Samuel Langhorne Clemens, or Mark Twain, as he was better known was born on November 30, 1835 in Florida, Missouri, the sixth child of John Marshall and Jane Lampton Clemens. His father ran a dry goods and grocery store, practiced law and involved himself in local politics after the family's move to Hannibal, Missouri, when Sam was four years old.

Hannibal seems to have been a good place for a boy to grow up. Sam was entranced by the Mississippi River and enjoyed both the barges and the people who traveled on them. When Sam was just eleven his father died and Sam went to work for his brother at the Hannibal Journal first as a printer's apprentice and later a compositor.
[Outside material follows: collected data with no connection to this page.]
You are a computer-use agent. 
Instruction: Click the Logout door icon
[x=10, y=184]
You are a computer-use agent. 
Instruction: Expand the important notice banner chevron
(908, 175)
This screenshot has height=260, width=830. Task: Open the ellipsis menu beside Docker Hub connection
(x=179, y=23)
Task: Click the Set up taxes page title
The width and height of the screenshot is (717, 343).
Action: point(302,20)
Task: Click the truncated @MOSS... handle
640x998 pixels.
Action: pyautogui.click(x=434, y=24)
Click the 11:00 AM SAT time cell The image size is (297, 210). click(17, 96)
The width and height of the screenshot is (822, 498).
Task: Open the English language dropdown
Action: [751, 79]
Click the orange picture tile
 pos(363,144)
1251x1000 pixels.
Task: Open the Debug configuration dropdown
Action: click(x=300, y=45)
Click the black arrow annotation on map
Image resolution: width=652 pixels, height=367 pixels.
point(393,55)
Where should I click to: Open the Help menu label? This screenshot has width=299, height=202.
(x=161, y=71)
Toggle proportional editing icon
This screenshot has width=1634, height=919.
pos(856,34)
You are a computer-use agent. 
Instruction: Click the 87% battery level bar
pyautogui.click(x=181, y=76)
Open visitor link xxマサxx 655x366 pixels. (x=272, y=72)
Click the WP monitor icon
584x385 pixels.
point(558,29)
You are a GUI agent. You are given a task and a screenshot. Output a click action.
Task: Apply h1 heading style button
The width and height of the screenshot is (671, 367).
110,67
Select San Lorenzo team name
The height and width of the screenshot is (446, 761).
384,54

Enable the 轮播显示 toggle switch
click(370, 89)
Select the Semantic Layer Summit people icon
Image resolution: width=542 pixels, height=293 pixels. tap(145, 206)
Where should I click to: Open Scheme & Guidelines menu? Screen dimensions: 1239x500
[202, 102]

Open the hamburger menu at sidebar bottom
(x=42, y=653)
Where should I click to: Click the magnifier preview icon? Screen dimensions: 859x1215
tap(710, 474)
While still in his teens Sam went on the road as an itinerant printer. In 1857 he conceived a plan to seek his fortune in South America but on the way he met a steamboat captain, Horace Bixby who took him on as a cub riverboat pilot and taught him until he acquired his own license.

This enjoyable style of life, which Twain always spoke of later with special warmth was ended by the Civil War. Twain went west with his brother Orion to prospect in Nevada but in 1862 joined the staff of the Virginia City Territorial Enterprise, a paper to which he had already begun submitting his work. Later Twain went to California and submitted "The Celebrated Jumping Frog of Calaveras County" to the New York Saturday Press.

By 1871 Twain had published Innocents Abroad and had married Olivia Langdon, the sister of a friend from a socially prominent New York City family. He and his wife moved to Hartford, Connecticut, where they made their family home for thenext 20 years.

Books that he wrote in Hartford confirmed his popular reputation but despite their success Twain found himself in financial difficulty primarily because of his investments in the Paige typesetting business as well as his own publishing company. Eventually Twain was forced to declare bankruptcy.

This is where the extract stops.